As officials on election duty began to open the first envelope of postal ballots, hundreds of ballots were rejected. Some officials, citing instructions from the Election Commission, declined to disclose the actual reasons, but others say voters repeated the same errors they made in previous elections. More ballots would be rejected as officials open the second envelope today.

Errors cannot be ruled out entirely in postal ballots. Even in a developed country like Singapore, rejections run into thousands. But that is no excuse for us to explore ways to improve because, in the end, even one ballot rejected is an opportunity lost for that individual to make a change.

Many democratic regimes believe that voting is a right on which all other rights depend. Therefore, the electoral process is a critical element of democratic governance, responding to the changing political, economic, and social environment.

Although voting technology has been broadly standardized, our main issue remains making voting easily accessible to everyone, especially those in the private sector. For those who have to travel long distances home to exercise their right and perform their duty, it has turned out to be a heavy burden.

Our fledgling democracy is discussing concepts rather than specialized aspects of elections. While people worldwide focus on different election facets, we are dealing with general issues. However, there is an opportunity to learn from known trends. The concept of “election day” is changing globally, introducing ideas like early voting, absentee voting, voting by mail, and now internet voting.

Some countries set up more voting posts to make the facility closer to the people. They also allow voting from the workplace, eliminating the need for voters to return to their hometowns and villages.

Bhutan also has the chance to ensure that the voter turnout is high. At this stage, we could even aim for the highest voter turnout ever witnessed in democratic elections.

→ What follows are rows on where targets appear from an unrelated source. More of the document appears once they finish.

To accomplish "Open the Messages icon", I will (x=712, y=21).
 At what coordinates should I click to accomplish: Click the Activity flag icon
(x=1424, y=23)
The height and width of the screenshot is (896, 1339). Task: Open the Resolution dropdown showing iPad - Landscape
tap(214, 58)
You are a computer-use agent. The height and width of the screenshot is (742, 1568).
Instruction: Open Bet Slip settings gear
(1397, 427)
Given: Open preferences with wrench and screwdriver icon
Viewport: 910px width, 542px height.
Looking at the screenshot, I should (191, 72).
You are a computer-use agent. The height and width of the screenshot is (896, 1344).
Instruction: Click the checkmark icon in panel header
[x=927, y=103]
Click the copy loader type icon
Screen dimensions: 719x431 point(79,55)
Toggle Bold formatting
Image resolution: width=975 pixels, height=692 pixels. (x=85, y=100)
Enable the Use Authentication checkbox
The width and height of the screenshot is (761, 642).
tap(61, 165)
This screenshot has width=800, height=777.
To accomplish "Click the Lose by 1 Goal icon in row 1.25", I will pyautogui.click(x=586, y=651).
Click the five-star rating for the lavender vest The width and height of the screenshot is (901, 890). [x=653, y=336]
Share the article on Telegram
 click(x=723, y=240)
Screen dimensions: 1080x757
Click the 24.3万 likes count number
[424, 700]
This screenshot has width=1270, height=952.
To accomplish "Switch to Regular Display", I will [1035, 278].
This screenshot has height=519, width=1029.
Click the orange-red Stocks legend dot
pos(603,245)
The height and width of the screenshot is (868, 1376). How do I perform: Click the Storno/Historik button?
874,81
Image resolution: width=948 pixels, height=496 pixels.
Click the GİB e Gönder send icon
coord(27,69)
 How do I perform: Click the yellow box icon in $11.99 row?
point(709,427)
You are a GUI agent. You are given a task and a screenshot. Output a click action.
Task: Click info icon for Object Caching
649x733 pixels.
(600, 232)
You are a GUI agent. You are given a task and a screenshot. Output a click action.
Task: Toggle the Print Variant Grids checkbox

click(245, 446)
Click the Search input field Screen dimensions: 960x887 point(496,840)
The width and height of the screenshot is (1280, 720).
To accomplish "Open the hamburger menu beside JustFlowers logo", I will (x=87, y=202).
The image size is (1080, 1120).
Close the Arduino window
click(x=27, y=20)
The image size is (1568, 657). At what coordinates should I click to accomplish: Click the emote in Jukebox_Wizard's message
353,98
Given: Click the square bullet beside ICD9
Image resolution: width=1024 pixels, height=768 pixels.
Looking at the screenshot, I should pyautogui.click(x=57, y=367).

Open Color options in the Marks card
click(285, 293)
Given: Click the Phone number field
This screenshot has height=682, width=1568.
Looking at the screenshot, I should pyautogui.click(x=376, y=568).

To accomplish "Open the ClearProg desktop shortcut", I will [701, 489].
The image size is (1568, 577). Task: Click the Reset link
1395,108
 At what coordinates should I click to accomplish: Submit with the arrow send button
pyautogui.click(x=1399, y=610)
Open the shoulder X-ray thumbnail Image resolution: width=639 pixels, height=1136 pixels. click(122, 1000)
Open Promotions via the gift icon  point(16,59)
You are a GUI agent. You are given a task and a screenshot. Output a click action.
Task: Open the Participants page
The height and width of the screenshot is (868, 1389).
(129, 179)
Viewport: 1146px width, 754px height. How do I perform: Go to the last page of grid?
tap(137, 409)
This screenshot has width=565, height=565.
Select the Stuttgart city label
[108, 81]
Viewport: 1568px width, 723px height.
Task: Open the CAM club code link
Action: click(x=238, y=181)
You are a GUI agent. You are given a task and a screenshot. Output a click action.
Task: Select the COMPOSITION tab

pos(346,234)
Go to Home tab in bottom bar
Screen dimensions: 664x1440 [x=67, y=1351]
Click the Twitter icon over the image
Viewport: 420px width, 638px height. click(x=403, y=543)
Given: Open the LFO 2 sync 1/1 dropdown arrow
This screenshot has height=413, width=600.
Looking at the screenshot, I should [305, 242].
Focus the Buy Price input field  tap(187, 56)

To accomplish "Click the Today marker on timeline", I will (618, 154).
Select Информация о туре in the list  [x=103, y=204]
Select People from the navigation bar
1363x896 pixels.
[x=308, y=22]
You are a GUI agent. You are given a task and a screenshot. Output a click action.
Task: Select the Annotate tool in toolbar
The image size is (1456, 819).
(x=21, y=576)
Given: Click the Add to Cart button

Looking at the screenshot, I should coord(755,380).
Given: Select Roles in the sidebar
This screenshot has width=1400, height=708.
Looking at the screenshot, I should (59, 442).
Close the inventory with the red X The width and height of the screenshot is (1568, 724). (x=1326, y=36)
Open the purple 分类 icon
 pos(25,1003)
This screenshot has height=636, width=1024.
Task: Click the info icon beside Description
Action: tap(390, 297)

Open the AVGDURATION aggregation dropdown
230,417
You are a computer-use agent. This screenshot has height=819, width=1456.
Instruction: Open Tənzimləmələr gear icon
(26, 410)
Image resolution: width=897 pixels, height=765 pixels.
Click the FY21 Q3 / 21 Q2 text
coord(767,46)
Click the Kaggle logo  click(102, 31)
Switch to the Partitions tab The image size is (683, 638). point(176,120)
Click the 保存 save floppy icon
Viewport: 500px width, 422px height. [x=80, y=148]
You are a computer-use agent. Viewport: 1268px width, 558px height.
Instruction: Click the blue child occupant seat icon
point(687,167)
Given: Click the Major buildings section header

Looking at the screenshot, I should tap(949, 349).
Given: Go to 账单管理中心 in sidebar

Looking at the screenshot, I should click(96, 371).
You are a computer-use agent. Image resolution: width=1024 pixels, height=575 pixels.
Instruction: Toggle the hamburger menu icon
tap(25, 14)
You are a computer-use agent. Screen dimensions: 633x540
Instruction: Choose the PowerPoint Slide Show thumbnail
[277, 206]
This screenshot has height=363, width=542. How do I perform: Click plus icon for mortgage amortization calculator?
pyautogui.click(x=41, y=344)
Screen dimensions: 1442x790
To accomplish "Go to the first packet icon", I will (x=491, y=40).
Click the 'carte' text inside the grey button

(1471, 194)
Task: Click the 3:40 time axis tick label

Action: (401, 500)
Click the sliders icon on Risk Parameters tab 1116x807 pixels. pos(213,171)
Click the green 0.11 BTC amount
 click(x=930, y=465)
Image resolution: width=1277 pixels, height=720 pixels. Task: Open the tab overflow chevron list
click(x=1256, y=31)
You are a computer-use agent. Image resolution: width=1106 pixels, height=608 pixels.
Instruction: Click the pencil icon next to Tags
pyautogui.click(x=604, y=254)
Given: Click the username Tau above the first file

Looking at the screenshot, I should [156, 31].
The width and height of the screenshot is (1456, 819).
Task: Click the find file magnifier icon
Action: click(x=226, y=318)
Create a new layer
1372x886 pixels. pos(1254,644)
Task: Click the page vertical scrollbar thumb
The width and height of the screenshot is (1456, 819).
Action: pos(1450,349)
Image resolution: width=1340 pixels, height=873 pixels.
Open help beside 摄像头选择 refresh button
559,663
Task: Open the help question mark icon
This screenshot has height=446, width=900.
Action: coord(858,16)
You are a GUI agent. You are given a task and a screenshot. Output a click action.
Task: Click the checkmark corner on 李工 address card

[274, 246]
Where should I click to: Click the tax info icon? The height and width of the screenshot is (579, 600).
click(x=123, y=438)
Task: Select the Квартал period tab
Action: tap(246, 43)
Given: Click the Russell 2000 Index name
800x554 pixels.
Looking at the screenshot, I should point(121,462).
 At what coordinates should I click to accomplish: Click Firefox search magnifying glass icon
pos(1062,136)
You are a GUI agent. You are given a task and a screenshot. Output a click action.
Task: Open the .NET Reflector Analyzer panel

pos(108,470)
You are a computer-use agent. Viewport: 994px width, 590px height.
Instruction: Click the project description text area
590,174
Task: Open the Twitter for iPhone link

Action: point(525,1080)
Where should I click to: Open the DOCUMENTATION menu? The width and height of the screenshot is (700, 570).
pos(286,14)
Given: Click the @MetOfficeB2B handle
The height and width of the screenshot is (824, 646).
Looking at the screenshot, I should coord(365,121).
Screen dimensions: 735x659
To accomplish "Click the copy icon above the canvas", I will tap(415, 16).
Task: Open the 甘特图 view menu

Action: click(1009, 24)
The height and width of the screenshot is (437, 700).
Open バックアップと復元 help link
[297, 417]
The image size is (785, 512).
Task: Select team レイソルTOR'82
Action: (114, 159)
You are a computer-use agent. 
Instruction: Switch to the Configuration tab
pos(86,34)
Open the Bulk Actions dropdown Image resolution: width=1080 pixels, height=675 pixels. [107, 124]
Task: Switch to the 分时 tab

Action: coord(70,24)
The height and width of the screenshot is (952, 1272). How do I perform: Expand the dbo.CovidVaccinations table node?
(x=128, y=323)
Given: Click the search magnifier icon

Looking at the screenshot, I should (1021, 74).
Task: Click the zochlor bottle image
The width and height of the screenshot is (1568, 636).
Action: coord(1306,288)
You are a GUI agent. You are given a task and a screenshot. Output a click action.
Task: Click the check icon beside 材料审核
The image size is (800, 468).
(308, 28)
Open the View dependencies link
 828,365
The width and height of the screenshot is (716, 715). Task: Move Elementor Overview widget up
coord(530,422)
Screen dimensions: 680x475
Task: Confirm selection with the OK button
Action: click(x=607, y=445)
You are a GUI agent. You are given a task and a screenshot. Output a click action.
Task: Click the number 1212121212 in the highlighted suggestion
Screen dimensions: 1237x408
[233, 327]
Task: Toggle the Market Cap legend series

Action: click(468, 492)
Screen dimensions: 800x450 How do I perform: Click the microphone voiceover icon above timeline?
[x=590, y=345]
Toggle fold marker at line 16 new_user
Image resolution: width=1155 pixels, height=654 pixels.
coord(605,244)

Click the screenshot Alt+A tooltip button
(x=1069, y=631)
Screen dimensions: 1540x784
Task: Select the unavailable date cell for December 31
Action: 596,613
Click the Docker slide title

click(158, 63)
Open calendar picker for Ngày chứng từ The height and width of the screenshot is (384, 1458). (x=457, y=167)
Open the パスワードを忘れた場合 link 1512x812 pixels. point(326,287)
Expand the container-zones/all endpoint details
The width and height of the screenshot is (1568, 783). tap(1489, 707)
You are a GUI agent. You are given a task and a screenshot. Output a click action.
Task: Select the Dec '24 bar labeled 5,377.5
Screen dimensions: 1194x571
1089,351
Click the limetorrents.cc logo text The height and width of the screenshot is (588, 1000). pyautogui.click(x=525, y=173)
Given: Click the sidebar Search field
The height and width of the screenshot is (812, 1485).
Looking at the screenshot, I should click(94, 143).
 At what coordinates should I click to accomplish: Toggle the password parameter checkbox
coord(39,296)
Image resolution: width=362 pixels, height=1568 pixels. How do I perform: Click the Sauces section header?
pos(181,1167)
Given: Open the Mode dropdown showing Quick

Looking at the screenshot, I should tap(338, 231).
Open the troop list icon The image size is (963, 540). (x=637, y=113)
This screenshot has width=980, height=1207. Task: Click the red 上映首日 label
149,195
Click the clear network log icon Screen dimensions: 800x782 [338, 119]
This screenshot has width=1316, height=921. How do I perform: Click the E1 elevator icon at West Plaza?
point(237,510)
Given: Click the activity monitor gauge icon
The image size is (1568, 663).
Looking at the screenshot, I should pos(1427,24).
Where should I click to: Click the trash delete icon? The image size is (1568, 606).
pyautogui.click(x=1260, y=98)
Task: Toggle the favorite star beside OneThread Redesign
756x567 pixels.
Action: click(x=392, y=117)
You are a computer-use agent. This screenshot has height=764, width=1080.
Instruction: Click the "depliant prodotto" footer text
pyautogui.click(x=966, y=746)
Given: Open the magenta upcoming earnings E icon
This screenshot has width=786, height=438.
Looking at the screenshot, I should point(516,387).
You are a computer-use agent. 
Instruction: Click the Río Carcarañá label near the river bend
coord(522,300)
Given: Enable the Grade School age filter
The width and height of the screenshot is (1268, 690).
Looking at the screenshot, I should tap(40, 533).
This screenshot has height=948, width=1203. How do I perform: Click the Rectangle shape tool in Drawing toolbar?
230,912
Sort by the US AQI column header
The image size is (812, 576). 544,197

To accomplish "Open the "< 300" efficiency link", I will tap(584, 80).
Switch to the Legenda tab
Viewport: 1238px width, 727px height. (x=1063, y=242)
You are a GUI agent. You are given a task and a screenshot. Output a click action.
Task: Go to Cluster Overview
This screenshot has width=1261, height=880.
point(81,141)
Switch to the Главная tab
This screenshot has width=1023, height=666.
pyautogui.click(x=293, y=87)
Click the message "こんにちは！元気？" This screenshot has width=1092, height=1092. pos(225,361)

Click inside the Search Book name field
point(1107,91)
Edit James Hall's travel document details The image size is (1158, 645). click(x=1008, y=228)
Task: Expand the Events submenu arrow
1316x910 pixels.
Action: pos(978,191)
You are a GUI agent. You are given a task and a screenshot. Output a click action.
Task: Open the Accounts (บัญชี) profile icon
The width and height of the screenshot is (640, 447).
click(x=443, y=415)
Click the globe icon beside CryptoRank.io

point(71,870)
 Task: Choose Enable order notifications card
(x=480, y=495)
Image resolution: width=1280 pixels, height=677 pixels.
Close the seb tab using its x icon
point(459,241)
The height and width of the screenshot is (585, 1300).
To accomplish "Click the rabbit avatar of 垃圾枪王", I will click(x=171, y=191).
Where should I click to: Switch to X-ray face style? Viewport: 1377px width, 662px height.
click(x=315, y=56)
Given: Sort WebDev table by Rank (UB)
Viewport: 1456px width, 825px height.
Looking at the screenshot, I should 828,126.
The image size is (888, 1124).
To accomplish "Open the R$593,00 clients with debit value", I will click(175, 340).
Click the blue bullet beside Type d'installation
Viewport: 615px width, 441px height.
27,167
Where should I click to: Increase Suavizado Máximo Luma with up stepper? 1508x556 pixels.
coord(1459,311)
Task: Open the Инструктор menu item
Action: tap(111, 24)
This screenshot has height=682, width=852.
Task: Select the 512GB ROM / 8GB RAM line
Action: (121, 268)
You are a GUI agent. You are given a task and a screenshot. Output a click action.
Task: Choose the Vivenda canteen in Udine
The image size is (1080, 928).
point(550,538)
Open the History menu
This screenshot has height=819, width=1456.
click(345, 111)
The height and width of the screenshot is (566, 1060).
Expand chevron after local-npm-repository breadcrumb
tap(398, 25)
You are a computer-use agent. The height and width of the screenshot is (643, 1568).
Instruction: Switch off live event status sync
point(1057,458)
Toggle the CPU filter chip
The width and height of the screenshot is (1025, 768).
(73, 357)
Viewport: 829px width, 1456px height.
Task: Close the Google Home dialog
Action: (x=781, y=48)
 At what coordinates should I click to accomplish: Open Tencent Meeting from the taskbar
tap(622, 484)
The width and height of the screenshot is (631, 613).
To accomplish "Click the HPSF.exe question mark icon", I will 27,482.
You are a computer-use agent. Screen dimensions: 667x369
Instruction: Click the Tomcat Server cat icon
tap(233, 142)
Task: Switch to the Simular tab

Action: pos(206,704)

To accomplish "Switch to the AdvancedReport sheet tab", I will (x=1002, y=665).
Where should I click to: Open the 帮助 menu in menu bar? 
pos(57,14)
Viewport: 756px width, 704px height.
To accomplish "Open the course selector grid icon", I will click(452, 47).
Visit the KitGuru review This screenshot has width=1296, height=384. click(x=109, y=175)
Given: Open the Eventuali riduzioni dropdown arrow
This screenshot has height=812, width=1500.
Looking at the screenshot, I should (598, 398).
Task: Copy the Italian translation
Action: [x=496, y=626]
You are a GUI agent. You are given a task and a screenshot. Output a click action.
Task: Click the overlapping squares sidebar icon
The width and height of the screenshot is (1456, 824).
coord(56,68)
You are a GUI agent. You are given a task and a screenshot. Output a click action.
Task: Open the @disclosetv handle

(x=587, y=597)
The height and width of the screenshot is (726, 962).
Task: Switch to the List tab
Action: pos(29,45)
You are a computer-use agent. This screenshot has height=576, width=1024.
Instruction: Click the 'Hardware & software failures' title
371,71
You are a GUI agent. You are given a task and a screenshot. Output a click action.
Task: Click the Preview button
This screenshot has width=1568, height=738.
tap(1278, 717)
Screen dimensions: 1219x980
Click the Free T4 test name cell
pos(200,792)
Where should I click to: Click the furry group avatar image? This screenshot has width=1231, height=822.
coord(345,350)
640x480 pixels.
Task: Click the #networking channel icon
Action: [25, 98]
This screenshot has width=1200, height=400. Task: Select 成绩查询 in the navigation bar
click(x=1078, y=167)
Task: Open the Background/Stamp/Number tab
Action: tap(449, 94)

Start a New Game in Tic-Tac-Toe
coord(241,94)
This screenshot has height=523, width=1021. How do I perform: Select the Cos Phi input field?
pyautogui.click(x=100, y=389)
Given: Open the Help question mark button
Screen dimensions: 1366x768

The responsibility we have been given is that, as a society, we must all make a serious attempt to be involved in the political process and be able to influence change by voting. Our responsibility is to elect the right leaders and to keep questioning their decisions after the elections. Politics will have its own impact on change, as we have witnessed in the 15 years. As we go to the polls today, it is important that we see potential leaders for their real worth and not as former lyonpos, dashos, farmers, or shopkeepers. We have to vote for an individual going by his or her capability.